◆ **Text segment**:
Local hospital board directors vented frustration with provincial officials over capital funding planning processes, as a local funding commitment had yet to be approved when an Urgent and Primary Care Centre was announced earlier this week in Cranbrook.
Directors with the Kootenay East Regional Hospital District (KERHD) board voiced their concerns during a quarterly meeting in Cranbrook on Friday, with some noting that it hadn’t approved a $1.2 million funding cost-share requested by Interior Health.
“It’s unfortunate that the announcement couldn’t have been held off until next week, until we’d had the chance to have this discussion,” said Susan Clovechok, Area F director in the Columbia Valley. “But that said, it’s done. I’m somewhat surprised that we were not made aware in some way, shape or form that there was going to be a $3 million capital project when we did our budgets.
“Surely this was on the books.”
The UPCC, announced by Health Minister Adrian Dix on Wednesday, Aug. 4, will be located at the Baker St. mall in Cranbrook and staffed seven days a week, 365 days a year. Opening in November, it will feature 13 patient care stations for examinations, assessments and consultations for urgent but non-life-threatening medical conditions.
Staffing of 22 health care professionals will include doctors, nurse practitioners, registered nurses, mental wellness clinicians, physiotherapists, occupational therapists, social workers, Aboriginal health coordinators and a clinical pharmacist.
The centre is a collaboration between Interior Health, the Ministry of Health, the East Kootenay Division of Family Practice, and the Ktunaxa Nation.
In addition to treating non-life-threatening conditions, the UPCC will also serve as a resource for attaching patients to a regular primary care provider. It will also integrate other community supports available in the city through a team-based approach.
Capital funding needed for the project is budgeted at $3 million — $1.8 million to be provided by Interior Health through the province, and $1.2 million to be provided through the KERHD.
To pay for the it’s share, the KERHD will remove $1.2 million from a larger lump sum set to be transferred into a reserve fund earmarked for major infrastructure projects.
While the board voted to approve it’s share of the UPCC funding, some hard feelings remained.
Dean McKerracher, KERHD board chair, voiced his disappointment that the board and local taxpayers were not acknowledged by the province and top Interior Health officials as funding partners when the province announced the UPCC.

◆ **Data below**:
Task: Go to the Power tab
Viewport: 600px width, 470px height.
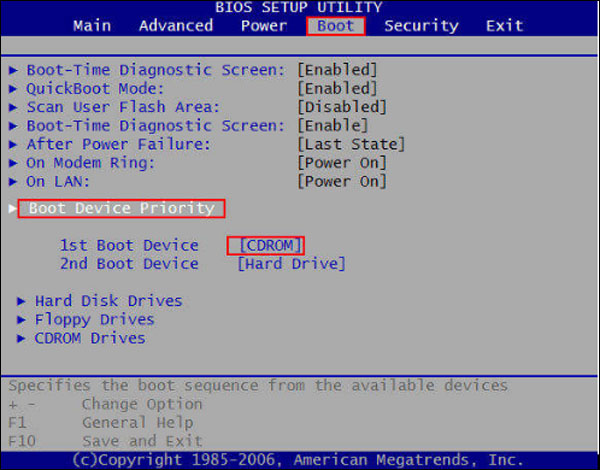Action: (x=264, y=25)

◆ **Aim of the task**: Continue the article about the Cranbrook urgent care centre funding dispute, starting after its last sentence. The lines are not needed for this.

◆ **Output of the exercise**:
“There is some disgust and disappointment with the Minister of Health and the [IH board] chair Doug Cochrane for neglecting to announce also that the Kootenay East Regional Hospital District Board and the taxpayers — 80,000 taxpayers in this region — are funding this facility,” said McKerracher.
The issue also reignited a debate about local capital funding priorities versus priorities held by the provincial government.
Some directors around the KERHD board table have been pushing the province for a master strategic plan that would set out shared capital funding priorities, in terms of urgency and need, for health care facilities in the region.
Based on that strategic plan, the board could then plan and budget accordingly for upcoming capital projects, knowing that the province shares the same funding priorities.
“It goes back to our master plan, we keep talking about a master plan, we just talk about it and then these projects come in for a million [dollars] here, a million [dollars] there, how do you do any planning?” said Stan Doehle, Area B director for the South Country region. “I think the province has to really wake up and work with us…”
The hospital board typically sets the budget in the first quarter of the year, which can make financial planning a challenge when approached by the province for out-of-cycle capital requests.
The debate over last-minute funding requests from the province came up last year, when provincial grant funding became available for energy conservation projects at local health care facilities, however, the board was hesitant to commit it’s cost-share because the budget had already been largely set and the projects weren’t considered a health care priority.